--- Requirement ---
Line count for "color": say how many lines of the data contain it, with no other text.

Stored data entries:
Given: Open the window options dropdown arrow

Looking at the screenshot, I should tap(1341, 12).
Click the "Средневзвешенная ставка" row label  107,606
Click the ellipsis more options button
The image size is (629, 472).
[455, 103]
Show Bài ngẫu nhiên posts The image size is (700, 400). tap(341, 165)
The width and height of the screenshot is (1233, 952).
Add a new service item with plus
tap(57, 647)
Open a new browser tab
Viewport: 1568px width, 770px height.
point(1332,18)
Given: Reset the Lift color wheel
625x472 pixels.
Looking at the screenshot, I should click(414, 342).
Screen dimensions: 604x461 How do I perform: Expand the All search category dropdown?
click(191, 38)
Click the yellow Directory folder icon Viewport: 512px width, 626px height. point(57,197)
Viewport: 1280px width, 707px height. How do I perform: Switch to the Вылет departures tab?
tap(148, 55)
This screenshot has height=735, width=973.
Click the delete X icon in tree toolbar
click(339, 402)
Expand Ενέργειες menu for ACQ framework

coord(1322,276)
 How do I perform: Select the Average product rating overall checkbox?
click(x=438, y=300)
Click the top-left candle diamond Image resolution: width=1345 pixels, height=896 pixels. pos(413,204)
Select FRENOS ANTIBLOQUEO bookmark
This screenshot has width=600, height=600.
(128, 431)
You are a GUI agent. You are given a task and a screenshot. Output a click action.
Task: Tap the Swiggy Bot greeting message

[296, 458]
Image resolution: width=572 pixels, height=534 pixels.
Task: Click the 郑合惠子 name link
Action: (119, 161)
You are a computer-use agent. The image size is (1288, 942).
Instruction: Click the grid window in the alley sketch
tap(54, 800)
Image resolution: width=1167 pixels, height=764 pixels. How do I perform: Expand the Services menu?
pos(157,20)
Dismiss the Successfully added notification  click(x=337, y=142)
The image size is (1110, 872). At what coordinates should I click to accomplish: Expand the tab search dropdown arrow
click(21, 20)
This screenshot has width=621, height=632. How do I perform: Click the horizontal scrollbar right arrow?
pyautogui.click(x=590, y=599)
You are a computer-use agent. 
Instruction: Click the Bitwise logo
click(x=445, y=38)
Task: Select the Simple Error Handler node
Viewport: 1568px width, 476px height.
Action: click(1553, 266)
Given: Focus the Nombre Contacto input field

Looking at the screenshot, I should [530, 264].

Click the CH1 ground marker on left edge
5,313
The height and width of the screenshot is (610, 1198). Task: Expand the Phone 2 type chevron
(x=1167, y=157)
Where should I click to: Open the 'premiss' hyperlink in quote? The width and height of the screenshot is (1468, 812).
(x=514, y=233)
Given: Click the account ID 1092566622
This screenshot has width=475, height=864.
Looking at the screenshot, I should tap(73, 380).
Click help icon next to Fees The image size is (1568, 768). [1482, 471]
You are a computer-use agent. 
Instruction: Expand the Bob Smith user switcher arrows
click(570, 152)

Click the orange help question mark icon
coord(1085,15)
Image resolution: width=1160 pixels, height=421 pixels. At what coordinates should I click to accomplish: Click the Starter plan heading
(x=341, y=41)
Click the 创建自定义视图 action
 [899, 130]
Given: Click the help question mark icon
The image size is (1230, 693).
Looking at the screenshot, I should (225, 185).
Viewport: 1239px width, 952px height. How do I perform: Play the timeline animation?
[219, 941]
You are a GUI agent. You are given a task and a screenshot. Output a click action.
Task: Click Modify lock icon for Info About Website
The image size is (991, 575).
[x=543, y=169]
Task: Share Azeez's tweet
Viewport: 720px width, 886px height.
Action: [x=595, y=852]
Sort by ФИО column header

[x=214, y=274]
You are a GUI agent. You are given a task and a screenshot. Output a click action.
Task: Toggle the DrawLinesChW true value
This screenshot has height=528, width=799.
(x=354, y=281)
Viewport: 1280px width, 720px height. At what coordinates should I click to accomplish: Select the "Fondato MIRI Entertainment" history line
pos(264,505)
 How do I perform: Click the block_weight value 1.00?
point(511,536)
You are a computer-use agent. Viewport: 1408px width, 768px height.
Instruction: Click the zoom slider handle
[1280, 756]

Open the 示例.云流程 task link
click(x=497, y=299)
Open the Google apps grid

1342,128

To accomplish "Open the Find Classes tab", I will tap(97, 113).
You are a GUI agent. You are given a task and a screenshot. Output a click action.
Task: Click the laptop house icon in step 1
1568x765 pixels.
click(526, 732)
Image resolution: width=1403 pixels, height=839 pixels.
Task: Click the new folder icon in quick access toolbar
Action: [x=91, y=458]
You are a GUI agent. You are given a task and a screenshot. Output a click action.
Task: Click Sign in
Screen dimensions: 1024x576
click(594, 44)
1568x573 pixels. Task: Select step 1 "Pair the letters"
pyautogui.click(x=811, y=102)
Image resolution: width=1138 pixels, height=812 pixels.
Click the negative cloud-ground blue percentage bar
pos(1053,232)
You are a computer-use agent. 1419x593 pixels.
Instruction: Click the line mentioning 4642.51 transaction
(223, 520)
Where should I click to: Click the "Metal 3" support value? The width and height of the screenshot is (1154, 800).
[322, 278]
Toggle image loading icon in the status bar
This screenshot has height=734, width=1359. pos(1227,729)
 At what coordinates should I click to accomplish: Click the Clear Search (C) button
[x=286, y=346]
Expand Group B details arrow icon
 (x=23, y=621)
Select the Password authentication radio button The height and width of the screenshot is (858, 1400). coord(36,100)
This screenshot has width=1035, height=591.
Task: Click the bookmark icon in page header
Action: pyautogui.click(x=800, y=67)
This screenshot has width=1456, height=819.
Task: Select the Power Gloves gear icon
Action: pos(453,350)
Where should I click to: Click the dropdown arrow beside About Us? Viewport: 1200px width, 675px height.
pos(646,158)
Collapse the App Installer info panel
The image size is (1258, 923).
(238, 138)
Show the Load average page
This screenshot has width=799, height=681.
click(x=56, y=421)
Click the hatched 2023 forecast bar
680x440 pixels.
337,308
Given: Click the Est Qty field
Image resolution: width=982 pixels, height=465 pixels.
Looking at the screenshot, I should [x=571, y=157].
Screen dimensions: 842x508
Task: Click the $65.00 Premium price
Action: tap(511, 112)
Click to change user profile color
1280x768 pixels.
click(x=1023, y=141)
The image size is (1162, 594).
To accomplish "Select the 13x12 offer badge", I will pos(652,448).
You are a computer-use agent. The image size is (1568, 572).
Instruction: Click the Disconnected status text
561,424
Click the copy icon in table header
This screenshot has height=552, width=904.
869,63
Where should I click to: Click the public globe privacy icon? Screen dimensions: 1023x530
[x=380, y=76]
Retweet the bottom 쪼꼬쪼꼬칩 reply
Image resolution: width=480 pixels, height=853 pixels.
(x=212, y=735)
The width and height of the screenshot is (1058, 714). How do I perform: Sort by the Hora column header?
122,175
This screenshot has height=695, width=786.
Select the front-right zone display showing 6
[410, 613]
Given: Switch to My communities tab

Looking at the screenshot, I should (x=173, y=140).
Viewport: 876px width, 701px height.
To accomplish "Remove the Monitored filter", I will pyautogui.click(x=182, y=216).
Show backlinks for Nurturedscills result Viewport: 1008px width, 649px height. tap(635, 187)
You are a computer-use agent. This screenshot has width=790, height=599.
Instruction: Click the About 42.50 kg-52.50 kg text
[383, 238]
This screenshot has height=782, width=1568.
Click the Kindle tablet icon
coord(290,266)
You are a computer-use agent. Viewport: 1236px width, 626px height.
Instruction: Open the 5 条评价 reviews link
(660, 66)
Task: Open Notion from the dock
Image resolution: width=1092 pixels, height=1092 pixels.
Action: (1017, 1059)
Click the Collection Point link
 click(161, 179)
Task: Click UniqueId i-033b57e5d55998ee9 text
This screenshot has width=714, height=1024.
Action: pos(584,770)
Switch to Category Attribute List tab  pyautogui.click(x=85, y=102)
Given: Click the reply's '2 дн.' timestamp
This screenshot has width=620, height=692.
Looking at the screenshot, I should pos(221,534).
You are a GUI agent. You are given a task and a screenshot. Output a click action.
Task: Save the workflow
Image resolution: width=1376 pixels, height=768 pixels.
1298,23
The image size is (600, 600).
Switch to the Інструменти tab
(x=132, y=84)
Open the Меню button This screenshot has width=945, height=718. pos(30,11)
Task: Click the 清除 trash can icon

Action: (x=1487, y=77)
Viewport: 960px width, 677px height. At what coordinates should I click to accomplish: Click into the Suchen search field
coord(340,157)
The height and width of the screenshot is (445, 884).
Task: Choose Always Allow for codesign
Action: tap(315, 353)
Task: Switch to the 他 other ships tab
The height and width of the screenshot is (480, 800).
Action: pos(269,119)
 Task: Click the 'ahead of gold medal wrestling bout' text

--- Solved exercise ---
2